*** Supplied data ***

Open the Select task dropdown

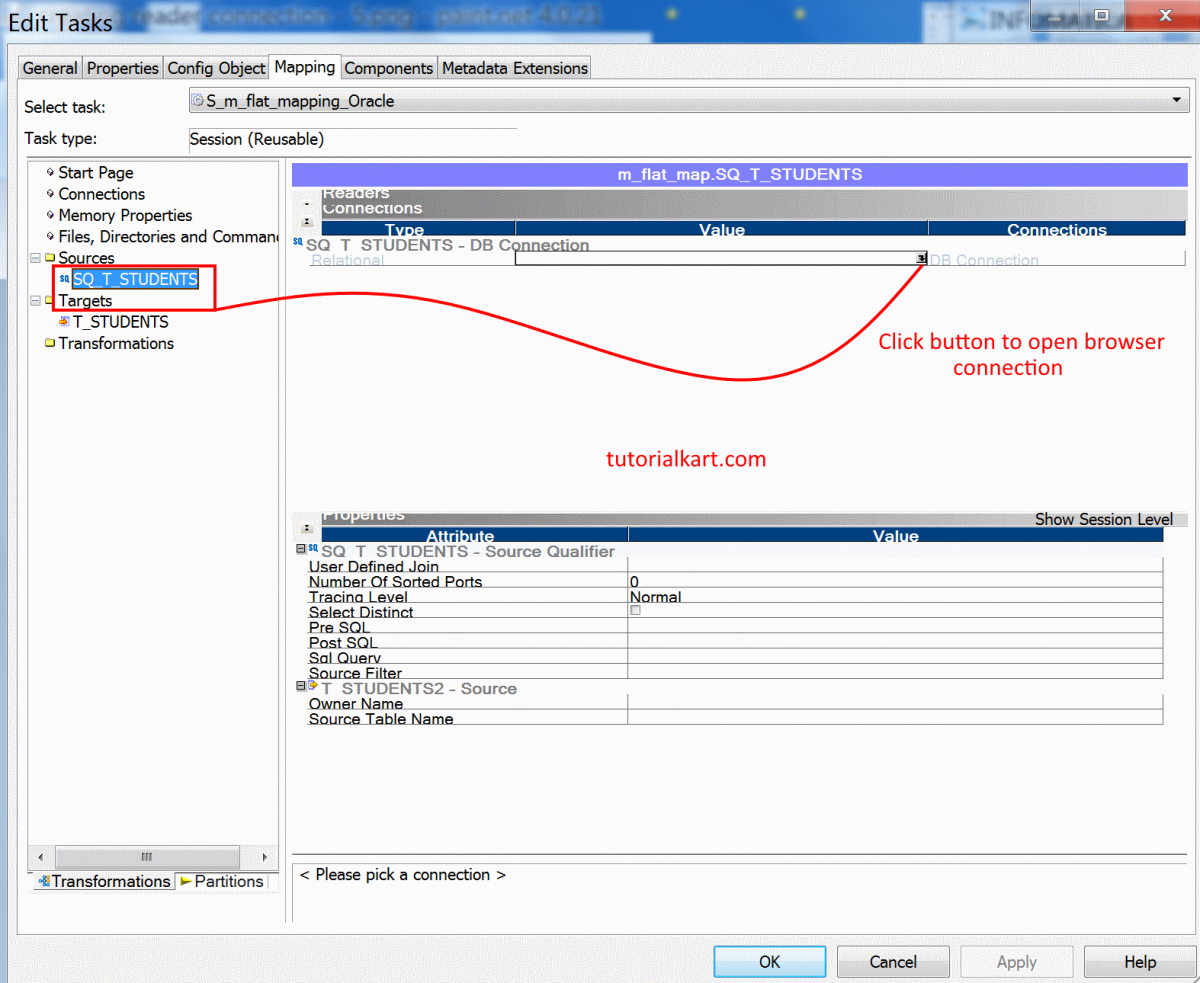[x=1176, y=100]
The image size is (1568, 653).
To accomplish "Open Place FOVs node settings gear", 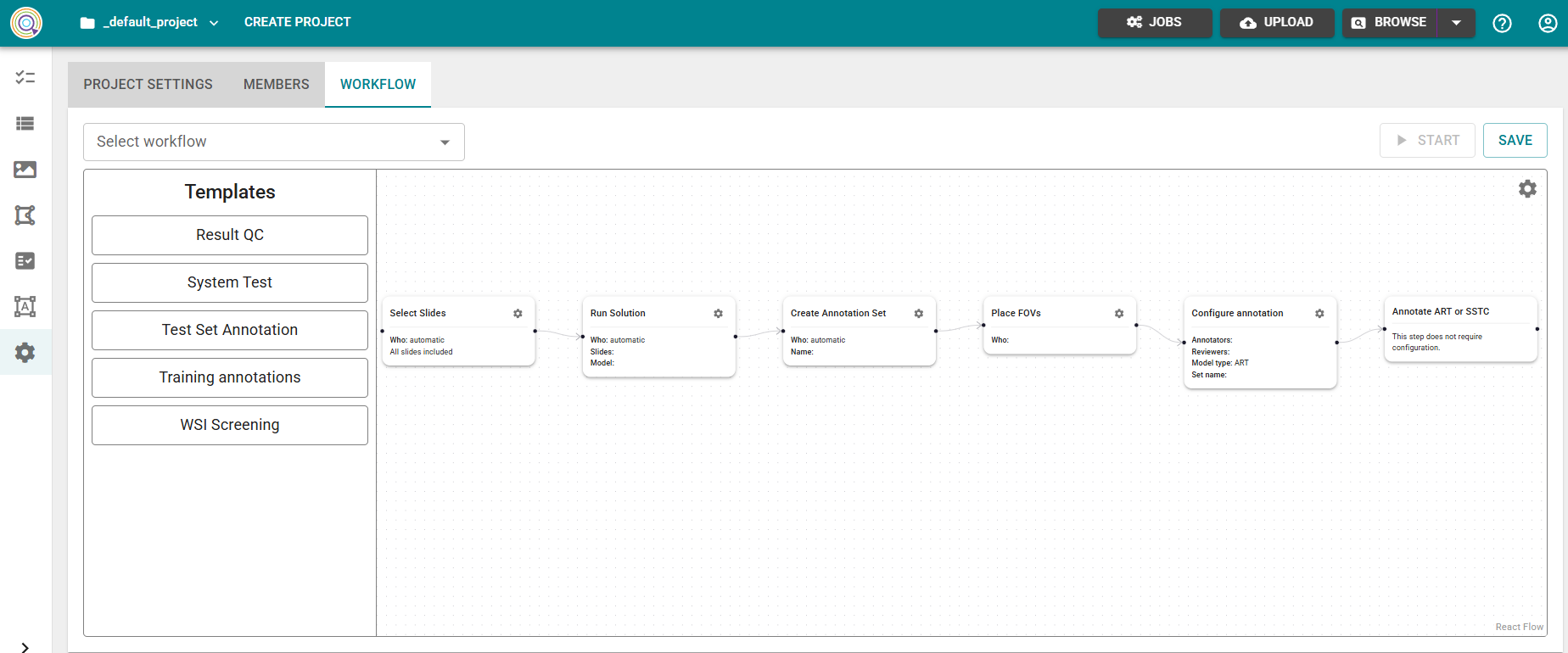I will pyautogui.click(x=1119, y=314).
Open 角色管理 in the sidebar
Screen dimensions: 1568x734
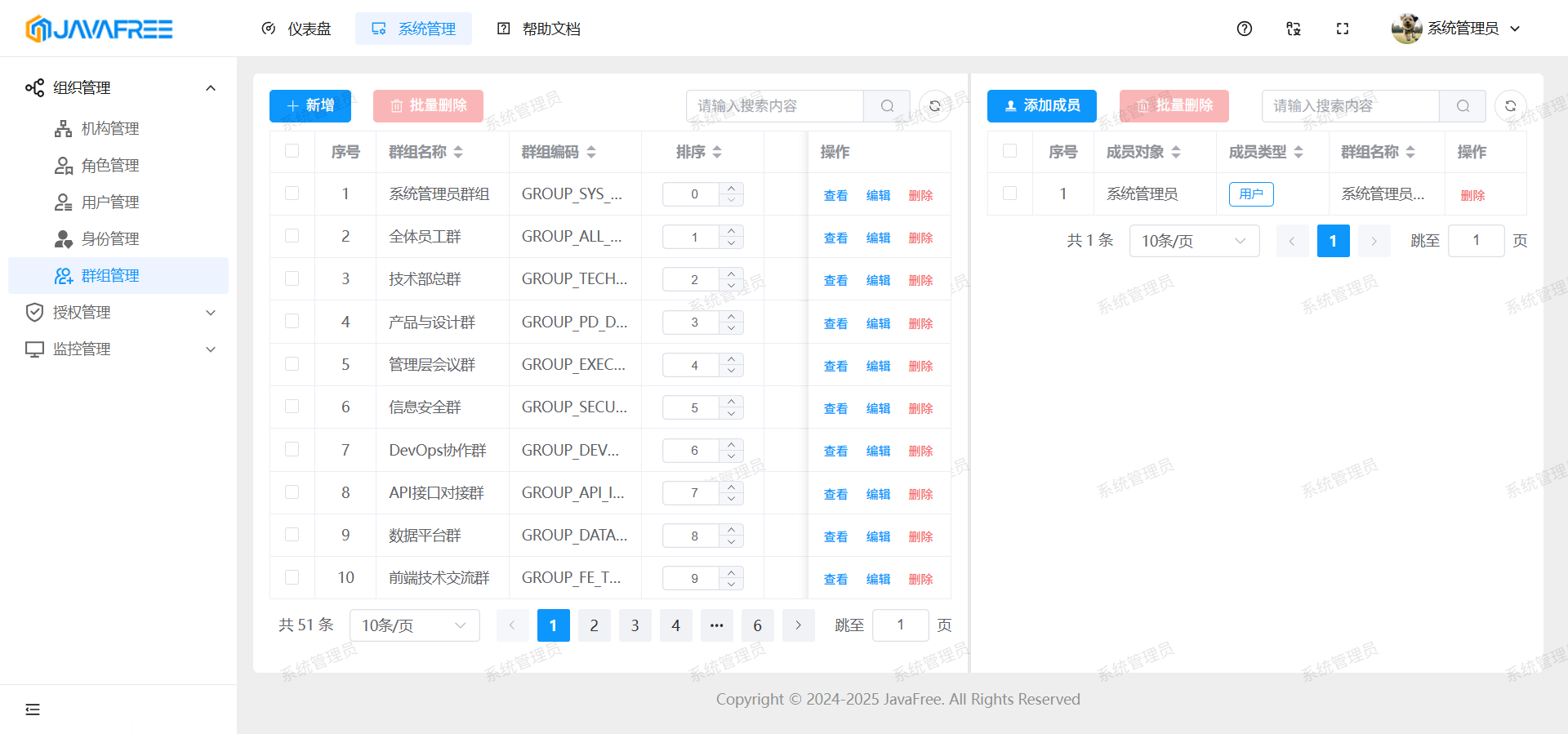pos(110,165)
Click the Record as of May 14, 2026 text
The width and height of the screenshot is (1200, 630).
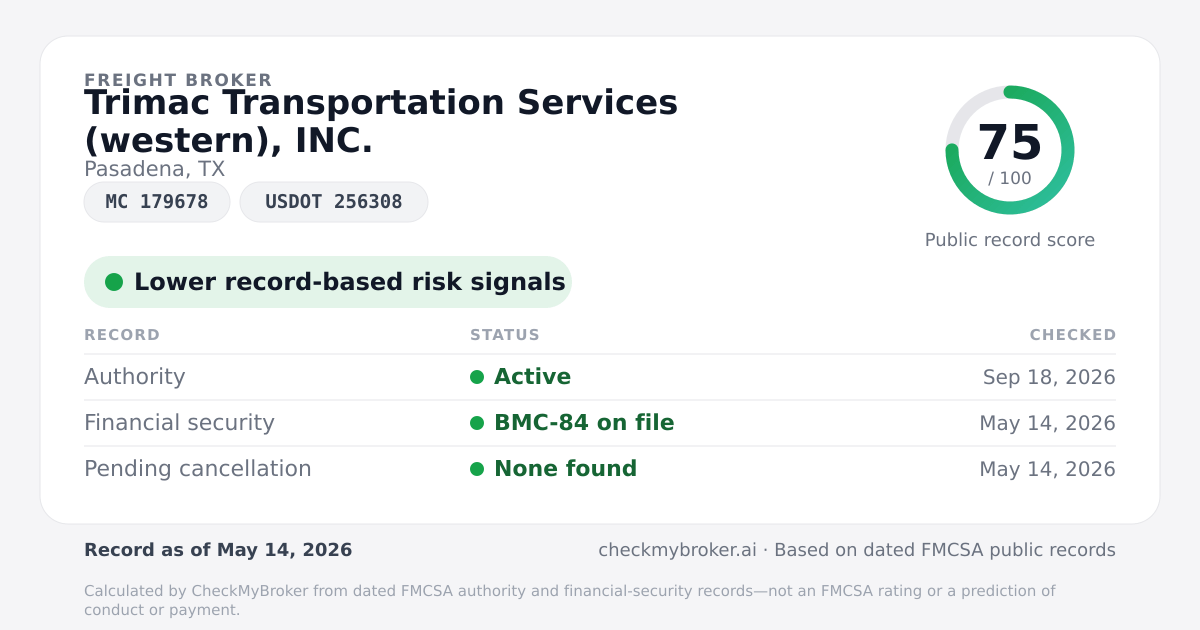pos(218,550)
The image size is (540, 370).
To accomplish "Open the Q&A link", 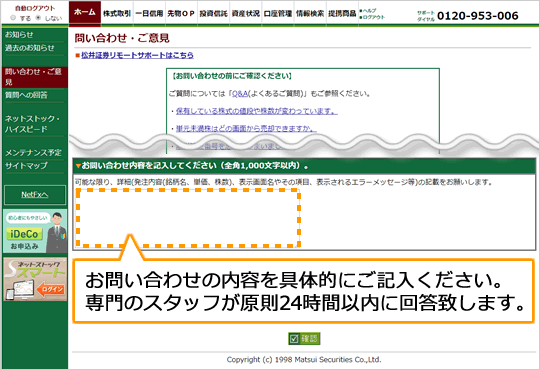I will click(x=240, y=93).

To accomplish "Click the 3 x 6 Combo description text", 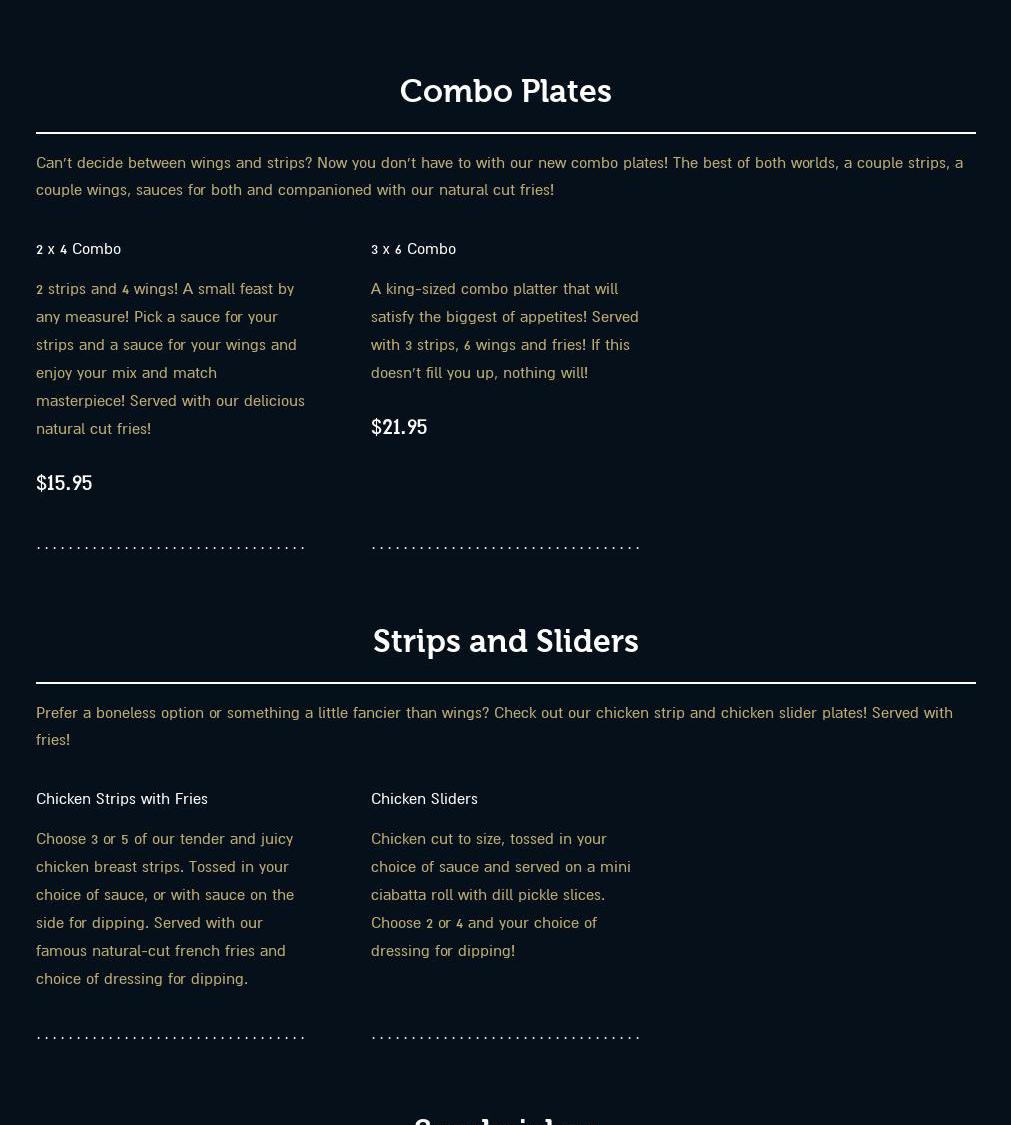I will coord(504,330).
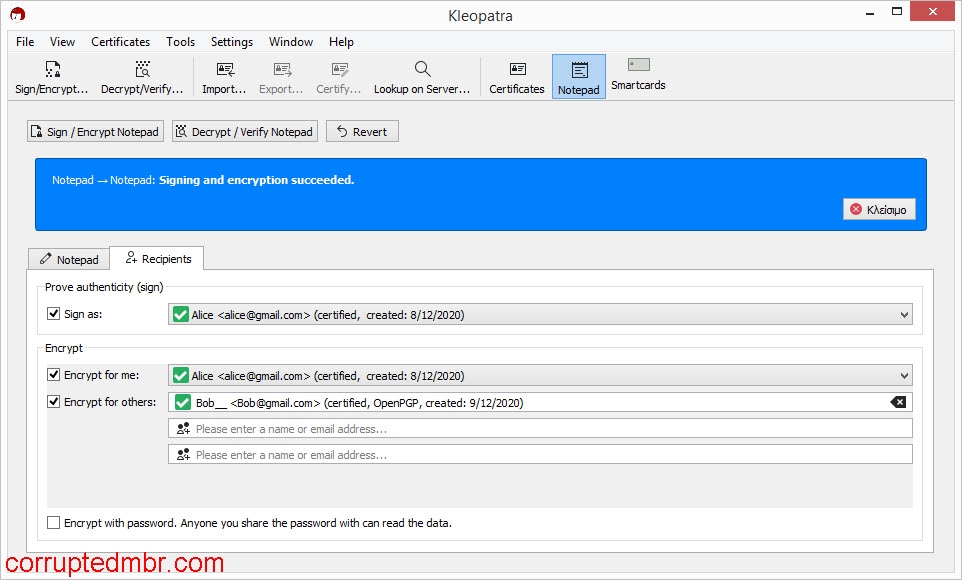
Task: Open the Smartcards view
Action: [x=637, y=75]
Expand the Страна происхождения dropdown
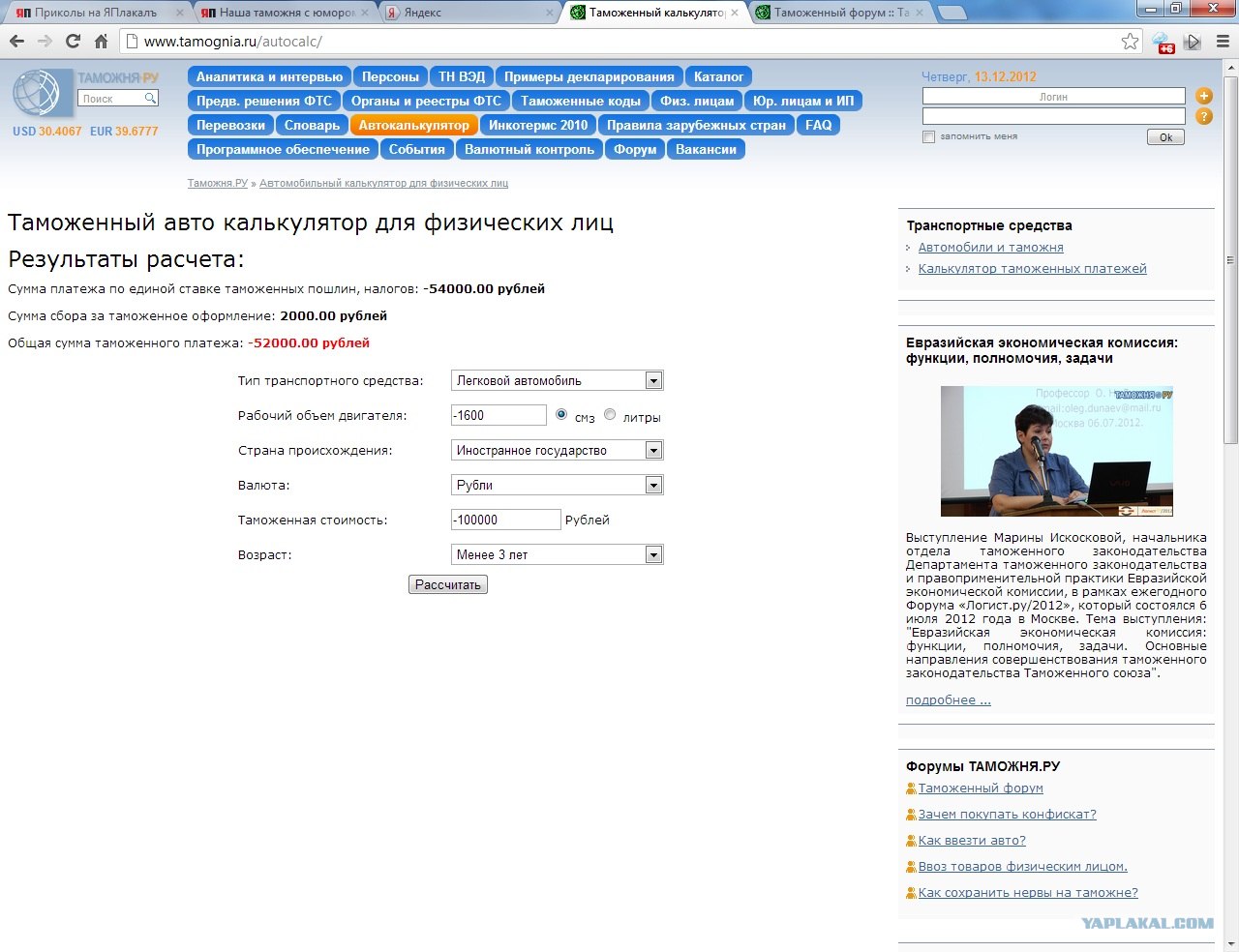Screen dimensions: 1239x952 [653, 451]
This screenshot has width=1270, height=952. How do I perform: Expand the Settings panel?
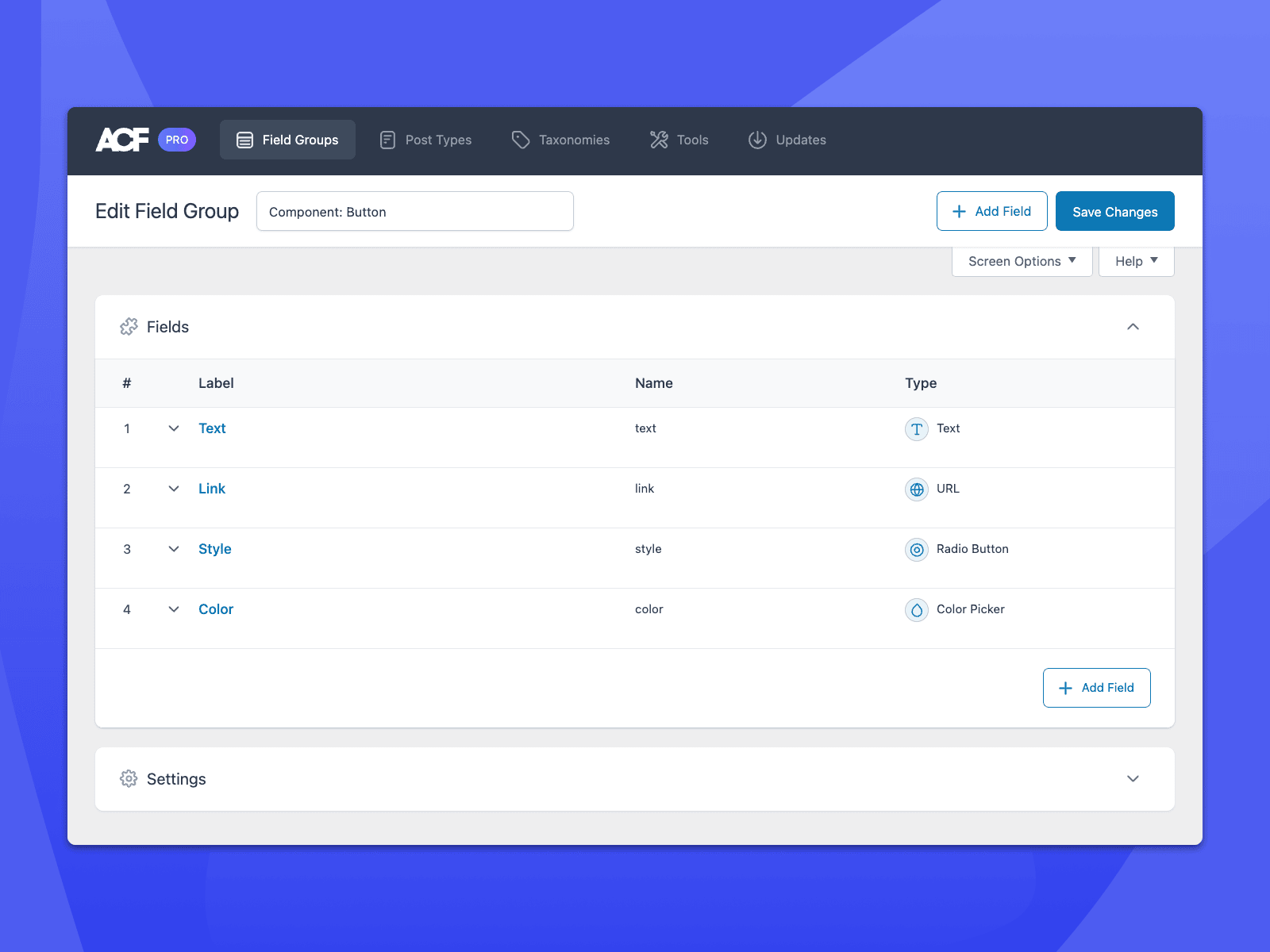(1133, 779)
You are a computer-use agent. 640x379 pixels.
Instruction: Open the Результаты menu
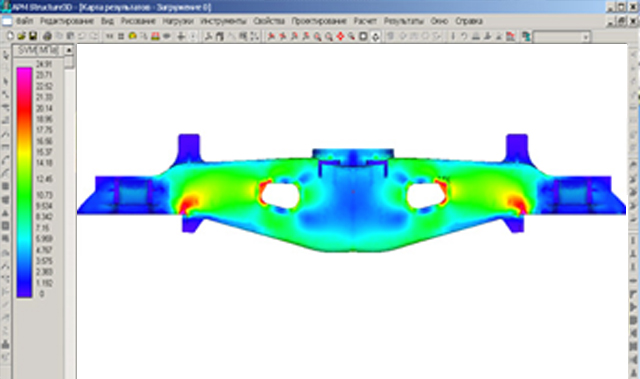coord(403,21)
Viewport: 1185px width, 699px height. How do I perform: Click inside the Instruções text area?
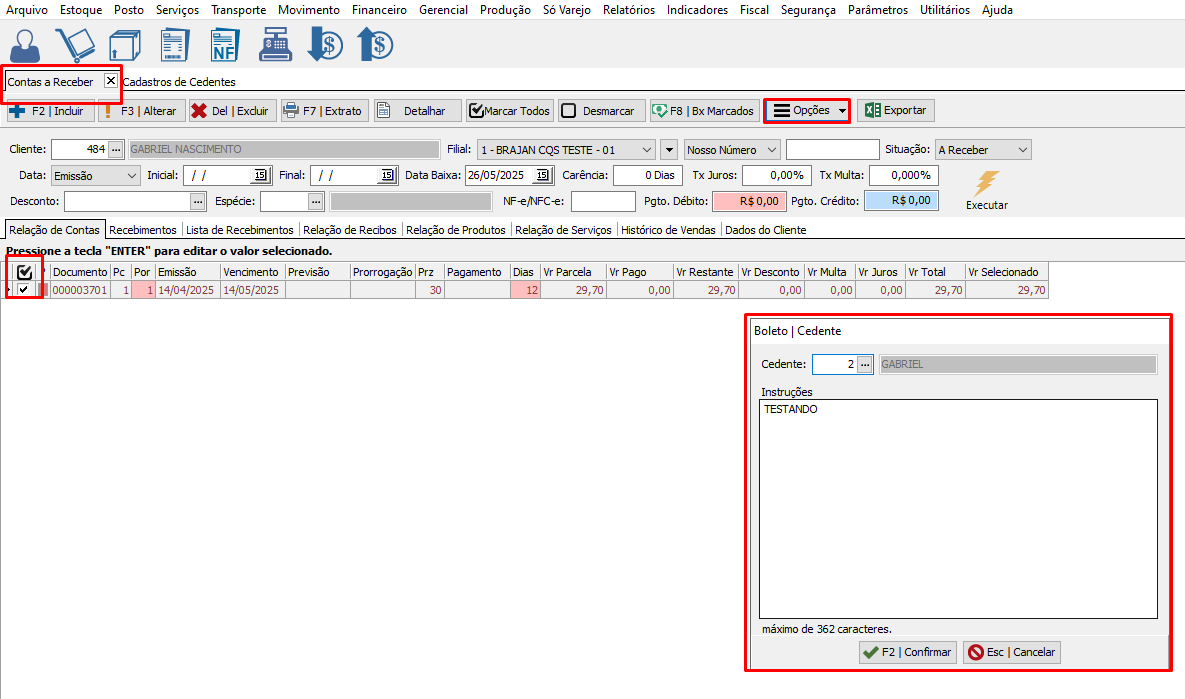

*** End of Supplied data ***

* **What this task involves**: From the line containing "This screenshot has" down to the last line of the entries above, copy each line exactly and nothing more. Leave pictures out.

* **Answer**:
This screenshot has width=1270, height=952. How do I perform: Expand the Settings panel?
(1133, 779)
You are a computer-use agent. 640x379 pixels.
Instruction: Open the Результаты menu
coord(403,21)
Viewport: 1185px width, 699px height. How do I perform: Click inside the Instruções text area?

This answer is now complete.